I was at a discussion yesterday on the merits of moral capitalism and while listening to the presenter, tried to figure out what really are negative perceptions of capitalism all about. The discussion focused on the moral aspects of doing business, the value systems and religious underpinnings of capitalism. When we got to the famous quote by Adam Smith who in his Wealth of Nations said that it is not out of the goodness of a baker’s heart that we get a loaf of bread on our table, it occurred to me that there are some discrepancies in the views that opponents of capitalism hold.
The major one of those is the division between small and big business. When asked about their negative perceptions, most critics of capitalism would more likely than not point toward big multinational corporations as the “bad face” of business. However, hardly anyone would regard small business in the same manner – on the contrary, small business is more likely to be called “good.” Conceptually, however, is there a difference between the two? Firms are voluntary organizations of people (employees and customers) and function much in the same way regardless of size of geographical location. They provide goods and services to customers who demand those goods and services and are willing to pay for them. In that sense, is there a difference between a small vendor selling baked goods made by his wife on the streets of a city and a company selling automobiles in dozens of countries across the globe? Is profit made by a small vendor considered “good” while profit made by a large corporation considered “bad?” There are certainly such sentiments out there.

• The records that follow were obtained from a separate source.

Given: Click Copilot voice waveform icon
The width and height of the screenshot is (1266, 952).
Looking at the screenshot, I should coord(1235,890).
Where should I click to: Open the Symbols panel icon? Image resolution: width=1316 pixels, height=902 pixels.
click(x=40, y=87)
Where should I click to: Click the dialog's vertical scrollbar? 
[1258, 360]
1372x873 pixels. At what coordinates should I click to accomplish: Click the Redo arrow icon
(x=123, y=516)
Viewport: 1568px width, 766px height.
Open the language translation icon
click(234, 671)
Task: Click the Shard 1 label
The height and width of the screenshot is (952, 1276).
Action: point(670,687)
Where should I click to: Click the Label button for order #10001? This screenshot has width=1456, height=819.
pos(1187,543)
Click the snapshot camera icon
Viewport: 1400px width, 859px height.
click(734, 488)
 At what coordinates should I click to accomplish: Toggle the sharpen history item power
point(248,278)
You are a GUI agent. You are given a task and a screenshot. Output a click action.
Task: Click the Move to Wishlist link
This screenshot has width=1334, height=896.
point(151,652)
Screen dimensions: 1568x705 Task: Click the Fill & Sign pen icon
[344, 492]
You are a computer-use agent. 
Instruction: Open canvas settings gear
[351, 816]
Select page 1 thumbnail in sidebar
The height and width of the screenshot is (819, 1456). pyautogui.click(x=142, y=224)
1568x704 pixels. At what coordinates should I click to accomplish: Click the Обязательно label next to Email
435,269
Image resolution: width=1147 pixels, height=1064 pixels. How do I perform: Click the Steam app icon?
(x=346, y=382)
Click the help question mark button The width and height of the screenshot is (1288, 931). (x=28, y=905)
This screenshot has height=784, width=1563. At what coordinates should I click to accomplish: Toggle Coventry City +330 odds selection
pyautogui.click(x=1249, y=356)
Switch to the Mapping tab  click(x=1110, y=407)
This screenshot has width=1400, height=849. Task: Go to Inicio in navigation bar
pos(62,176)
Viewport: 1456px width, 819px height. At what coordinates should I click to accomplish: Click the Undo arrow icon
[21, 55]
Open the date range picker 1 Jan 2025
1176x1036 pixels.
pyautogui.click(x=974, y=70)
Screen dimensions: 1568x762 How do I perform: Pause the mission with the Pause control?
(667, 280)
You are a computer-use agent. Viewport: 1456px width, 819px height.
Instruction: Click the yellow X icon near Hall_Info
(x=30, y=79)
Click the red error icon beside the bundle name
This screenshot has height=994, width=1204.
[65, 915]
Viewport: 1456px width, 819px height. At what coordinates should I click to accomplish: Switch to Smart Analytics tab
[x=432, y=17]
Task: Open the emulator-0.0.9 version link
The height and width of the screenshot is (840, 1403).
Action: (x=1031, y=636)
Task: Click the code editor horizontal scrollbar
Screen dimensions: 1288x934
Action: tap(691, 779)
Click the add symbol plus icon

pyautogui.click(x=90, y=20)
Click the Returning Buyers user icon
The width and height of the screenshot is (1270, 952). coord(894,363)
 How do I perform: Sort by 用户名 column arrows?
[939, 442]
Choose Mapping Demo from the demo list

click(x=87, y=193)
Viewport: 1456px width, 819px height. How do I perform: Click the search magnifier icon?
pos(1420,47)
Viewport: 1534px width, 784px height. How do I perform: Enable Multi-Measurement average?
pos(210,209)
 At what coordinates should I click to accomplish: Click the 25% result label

This leads me to believe that people disagree over the prices more than they disagree over the morality of capitalism. But where is that line drawn? When does a company, an entrepreneurial idea, cross from the “good” side to the “bad” side of capitalism? Is it when instead of 2 employees you grow to having 50 employees? Is it when you go from making $10 on a $100 investment to making $10,000,000 on a $100,000,000 investment (note percentages are the same)? Now, I must note that there are good companies and there are bad companies, or, to be more precise, (in the words of Milton Friedman who puts emphasis on people who run companies not legal documents that turn networks of people into firms) there are good people and there are bad people. But saying this is completely different than saying capitalism is inherently bad or immoral.
Taking an inside-out approach to capitalism based on individuals and their interaction rather than a macro approach to it yeilds completely different outcomes. As Pete Boettke, an economics professor at George Mason University, has pointed out, individuals have what Adam Smith correctly identified “the propensity to truck, barter, and exchange” as well as a propensity to “rape, pillage and plunder.” How to “steer human interaction in favor of the truck, barter and exchange direction as opposed to the rape, pillage and plunder” is the central question of this debate on morality of capitalism. In that regard, more attention should be paid to the enabling environments within which business operates including legal and regulatory systems, environments, cultures, codes of conduct, and, what we have come to call, institutions.
Of course, I am just scratching the surface, and there are a lot more issues that play into this debate. Comments welcome.